First, assume that SLA wishes to retain both the review and the nonattest services. Prior to the closing, the firm can modify the scope of the services or ensure that a member of client management is responsible for decision making in relation to the services to align the engagement with the independence standards. (Note that the firm should also revise the scope section of the engagement letter as documentation for the change.) As in the first case study, before issuing the next review report, SLA should discuss the independence evaluation and any steps taken to safeguard independence with EES’s governance body. If the independence issue cannot be resolved through a scope or other change, HRM should complete or terminate the nonattest engagement prior to the closing, or SLA should resign from the review engagement.
SLA should also consider whether any other threats impact the firm’s independence. SLA will take responsibility for the result of HRM’s nonattest services, so the evaluation should address all prohibited services HRM performed for EES for the calendar year ending December 31, 2018. The interpretation provides factors to consider in the evaluation and potential safeguards (section 1.220.040, paras. .08, .10). If SLA were not assuming responsibility for HRM’s services, SLA’s evaluation would apply to prohibited services performed in the period in which the acquisition was pending—that is, from the start of negotiations to the transaction’s effective date.
One question going forward will be whether the firm’s current process for evaluating new and different advisory services for independence issues is robust enough. Strong policies and processes to track and review nonattest service engagements before they are accepted are imperative as a firm’s service offerings and the number of service providers increase. Nonattest service providers and assurance partners must communicate early in the process to ensure that advisory services meet applicable independence standards or are not accepted. The firm should have a fair and thoughtful process for determining which options to present to the client when independence rules force a choice between assurance and nonattest services. Conversations among firm members will be far more productive, efficient, and congenial when the firm determines ahead of time how to handle these matters.

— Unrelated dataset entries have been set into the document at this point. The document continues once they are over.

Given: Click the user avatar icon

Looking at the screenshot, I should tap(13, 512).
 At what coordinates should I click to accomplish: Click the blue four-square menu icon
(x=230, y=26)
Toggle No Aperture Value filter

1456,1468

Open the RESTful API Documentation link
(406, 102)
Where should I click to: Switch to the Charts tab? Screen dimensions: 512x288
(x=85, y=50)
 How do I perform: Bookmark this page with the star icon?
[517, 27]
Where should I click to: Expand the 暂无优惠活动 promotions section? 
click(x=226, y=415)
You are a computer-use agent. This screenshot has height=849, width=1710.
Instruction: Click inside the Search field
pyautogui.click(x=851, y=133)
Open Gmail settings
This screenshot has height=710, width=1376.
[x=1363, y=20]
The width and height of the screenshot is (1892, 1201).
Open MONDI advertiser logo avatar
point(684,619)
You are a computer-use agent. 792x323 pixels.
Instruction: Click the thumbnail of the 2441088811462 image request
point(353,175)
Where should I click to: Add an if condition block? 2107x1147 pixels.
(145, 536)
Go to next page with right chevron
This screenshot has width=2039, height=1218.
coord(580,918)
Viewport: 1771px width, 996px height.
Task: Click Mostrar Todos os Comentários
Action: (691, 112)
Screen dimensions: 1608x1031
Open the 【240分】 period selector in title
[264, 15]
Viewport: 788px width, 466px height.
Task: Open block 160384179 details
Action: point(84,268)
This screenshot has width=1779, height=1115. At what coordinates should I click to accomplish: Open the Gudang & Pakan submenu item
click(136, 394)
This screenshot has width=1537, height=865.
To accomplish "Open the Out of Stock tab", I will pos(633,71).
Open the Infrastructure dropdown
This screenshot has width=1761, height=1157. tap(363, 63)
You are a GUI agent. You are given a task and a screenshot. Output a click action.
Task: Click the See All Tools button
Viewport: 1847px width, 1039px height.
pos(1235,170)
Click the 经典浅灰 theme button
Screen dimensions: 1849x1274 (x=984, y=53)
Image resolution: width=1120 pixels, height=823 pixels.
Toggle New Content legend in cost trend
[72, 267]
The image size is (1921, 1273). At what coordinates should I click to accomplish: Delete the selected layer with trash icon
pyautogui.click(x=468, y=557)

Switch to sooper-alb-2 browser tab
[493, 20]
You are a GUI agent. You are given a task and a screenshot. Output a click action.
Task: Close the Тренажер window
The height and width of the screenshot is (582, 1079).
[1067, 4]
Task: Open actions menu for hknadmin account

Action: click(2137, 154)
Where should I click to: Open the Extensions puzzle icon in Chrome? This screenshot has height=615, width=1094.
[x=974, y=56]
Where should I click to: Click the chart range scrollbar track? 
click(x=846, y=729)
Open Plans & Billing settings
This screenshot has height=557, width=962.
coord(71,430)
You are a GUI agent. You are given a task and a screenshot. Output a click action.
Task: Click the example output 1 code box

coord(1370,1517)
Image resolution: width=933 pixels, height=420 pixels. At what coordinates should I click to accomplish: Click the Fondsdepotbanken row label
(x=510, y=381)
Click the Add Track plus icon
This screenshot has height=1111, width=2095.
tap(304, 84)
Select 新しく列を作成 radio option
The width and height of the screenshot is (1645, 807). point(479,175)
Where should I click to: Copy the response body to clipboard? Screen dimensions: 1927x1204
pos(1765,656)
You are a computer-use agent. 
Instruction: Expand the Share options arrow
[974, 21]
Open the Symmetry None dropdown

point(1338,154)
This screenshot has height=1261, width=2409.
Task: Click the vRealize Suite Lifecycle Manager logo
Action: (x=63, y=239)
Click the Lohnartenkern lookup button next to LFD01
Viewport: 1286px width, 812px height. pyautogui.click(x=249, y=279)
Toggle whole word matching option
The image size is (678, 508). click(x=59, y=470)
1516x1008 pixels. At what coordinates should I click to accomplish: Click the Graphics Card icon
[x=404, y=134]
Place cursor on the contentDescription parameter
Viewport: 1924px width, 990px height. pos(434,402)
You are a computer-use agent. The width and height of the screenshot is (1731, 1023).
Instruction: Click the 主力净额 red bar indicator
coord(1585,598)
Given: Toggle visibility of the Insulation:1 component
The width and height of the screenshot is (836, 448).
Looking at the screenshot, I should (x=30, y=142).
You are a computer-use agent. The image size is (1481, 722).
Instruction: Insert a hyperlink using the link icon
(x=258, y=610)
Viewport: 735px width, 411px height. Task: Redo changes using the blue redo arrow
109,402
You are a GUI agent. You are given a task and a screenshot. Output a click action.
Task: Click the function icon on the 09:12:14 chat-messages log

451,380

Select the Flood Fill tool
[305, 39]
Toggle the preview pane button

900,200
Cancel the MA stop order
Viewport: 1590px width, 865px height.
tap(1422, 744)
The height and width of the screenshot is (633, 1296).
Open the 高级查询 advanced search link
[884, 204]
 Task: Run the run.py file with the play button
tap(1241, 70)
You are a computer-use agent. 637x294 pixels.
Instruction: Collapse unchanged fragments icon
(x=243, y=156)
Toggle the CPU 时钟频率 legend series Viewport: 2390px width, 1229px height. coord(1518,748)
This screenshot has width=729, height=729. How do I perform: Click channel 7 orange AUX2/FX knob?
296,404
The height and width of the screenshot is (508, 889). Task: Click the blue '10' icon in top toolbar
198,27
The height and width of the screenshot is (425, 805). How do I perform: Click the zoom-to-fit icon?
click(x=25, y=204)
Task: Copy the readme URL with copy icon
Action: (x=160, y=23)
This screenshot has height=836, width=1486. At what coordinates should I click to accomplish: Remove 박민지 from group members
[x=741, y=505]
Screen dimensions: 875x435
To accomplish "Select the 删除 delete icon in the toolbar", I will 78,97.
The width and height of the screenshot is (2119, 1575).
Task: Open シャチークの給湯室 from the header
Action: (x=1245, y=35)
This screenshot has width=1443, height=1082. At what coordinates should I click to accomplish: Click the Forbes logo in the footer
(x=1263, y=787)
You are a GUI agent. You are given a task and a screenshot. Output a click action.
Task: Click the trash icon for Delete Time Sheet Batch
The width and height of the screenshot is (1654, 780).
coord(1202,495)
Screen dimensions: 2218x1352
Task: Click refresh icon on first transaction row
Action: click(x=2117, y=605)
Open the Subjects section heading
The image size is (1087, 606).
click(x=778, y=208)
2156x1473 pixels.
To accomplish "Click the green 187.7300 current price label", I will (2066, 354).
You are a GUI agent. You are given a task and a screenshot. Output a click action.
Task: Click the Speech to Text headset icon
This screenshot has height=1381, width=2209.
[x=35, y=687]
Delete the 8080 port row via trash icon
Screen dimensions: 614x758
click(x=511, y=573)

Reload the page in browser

Although the current business environment drives many smaller audit firms toward mergers or acquisitions to achieve growth, being a larger firm comes with its own challenges—particularly when expansion is rapid. More staff, office locations, clients, and service offerings mean more independence and ethics-related issues. Firms can manage risks, protect their reputation, and stay ahead of compliance issues with proper planning and diligence. As soon as merger plans are announced, firms should work together to identify possible independence issues caused by relationships and services and resolve those issues in a timely manner. Looking ahead, firms should educate their newly acquired personnel (especially new entrants to the profession) about their commitment to serve clients with integrity and independence. With significant growth, firms may also need to reconsider policies and procedures that were effective in the past but may no longer meet their needs as a larger, less centralized organization.